Feeling empowered to ruffle the feathers of those who don’t agree with his approach, Fair said, has been essential.

“I’ve been doing this now for 55 years,” he said of his tenure as ULGM president and CEO. “I used to, when I was leaving home going to a board meeting, say ‘When I come back, I might not have a job because I’m not going to un-ball my fists in order to appease somebody about what they should be doing on behalf of black people in Dade County,”’ Fair said.

“Every time I would raise my voice, someone would remind me ‘you know you get your money from the United Way,’” Fair explained. “Or someone would say to me ‘I’m not going to buy but two tickets.’”

Regardless of the warnings, Fair said, “I knew that I was not going to stop talking.”

He added he did not want to “have to kowtow to some folks who disagreed with me.”

The energetic leader said while speaking up is important, he also knew “I could not do it at the risk of destroying the agency. So I set out on a plight to figure out how I could earn my money the old-fash ioned way.”

That old fashioned way included identifying and contacting the owners of the area’s dilapidated property and becoming the “affordable housing developer in Liberty City.”

“I found out they were owned by folk who did not live in Liberty City. I wrote all of them a letter. And they gave me some property,” Fair shared.

The result, he explained, is “We started on the path of becoming self-sufficient. We have not had a fundraiser in 25 years. We don’t beg no more. We don’t care if you support us or not, we’re going to do what we have to do. You can do that when you’re independent. Oh, it feels so good.”

According to a written statement, The ULGM, in partnership with its affiliate entity, New Urban Development, is the largest owner of entitled land in the Liberty City community.

The agency’s intention for the We Rise Educational Village is to teach residents the power of self-sufficiency and self-determination through a ten-year plan that includes an increase of academic and educational achievement with parent engagement, parent involvement and parent mobilization as the foundation.

The initiative will span a quadrant and focus the bordered by I-95 to the east, 27th Avenue to the west, 73rd Street to the north and 46th Street to the south.

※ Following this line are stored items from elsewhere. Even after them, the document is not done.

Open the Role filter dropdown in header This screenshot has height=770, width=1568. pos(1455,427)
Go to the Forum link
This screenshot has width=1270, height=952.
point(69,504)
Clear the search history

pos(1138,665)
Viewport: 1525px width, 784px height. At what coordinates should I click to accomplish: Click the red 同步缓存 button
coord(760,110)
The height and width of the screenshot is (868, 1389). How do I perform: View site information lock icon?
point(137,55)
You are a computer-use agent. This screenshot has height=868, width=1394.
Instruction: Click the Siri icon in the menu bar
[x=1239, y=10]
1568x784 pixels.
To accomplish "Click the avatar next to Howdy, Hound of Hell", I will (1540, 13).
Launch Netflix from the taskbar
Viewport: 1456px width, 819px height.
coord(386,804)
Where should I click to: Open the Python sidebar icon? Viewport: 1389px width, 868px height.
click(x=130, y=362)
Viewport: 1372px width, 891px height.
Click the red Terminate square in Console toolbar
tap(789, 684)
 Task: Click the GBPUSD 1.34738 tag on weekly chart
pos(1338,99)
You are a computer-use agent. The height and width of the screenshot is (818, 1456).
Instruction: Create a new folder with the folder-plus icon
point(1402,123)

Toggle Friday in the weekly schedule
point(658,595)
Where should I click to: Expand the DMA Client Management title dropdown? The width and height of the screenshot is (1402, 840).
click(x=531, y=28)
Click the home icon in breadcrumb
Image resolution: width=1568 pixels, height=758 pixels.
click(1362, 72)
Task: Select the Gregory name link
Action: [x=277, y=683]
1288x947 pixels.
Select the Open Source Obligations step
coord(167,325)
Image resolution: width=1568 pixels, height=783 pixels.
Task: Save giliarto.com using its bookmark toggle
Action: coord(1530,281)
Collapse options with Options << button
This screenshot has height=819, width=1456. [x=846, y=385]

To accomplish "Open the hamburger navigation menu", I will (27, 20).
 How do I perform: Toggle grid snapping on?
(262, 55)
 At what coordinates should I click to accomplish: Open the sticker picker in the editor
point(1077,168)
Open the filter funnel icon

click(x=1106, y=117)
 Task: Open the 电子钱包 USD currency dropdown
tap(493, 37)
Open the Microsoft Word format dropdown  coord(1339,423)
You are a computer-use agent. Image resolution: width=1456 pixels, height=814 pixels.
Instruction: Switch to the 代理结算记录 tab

This is part of the organization’s multi-faceted transformation strategy that incorporates educational, economic, spiritual and political engagement.

The 150-units at The Village, 860 N.W. 69th Street, are a part of the Educational Village. The $40M state of the art gated community features top line amenities including a security gate, private clubhouse, swimming pool, state of the art exercise complex, Wi-Fi and energy efficient washers and dryers.Village residents Exzondria Bell and Selena Smith have nothing but praise for the development.

Bell, who has lived in her two-bedroom, two bath apartment for a year, said, “I love it here. Peaceful community. Everything is great. This is the best place I’ve ever lived.”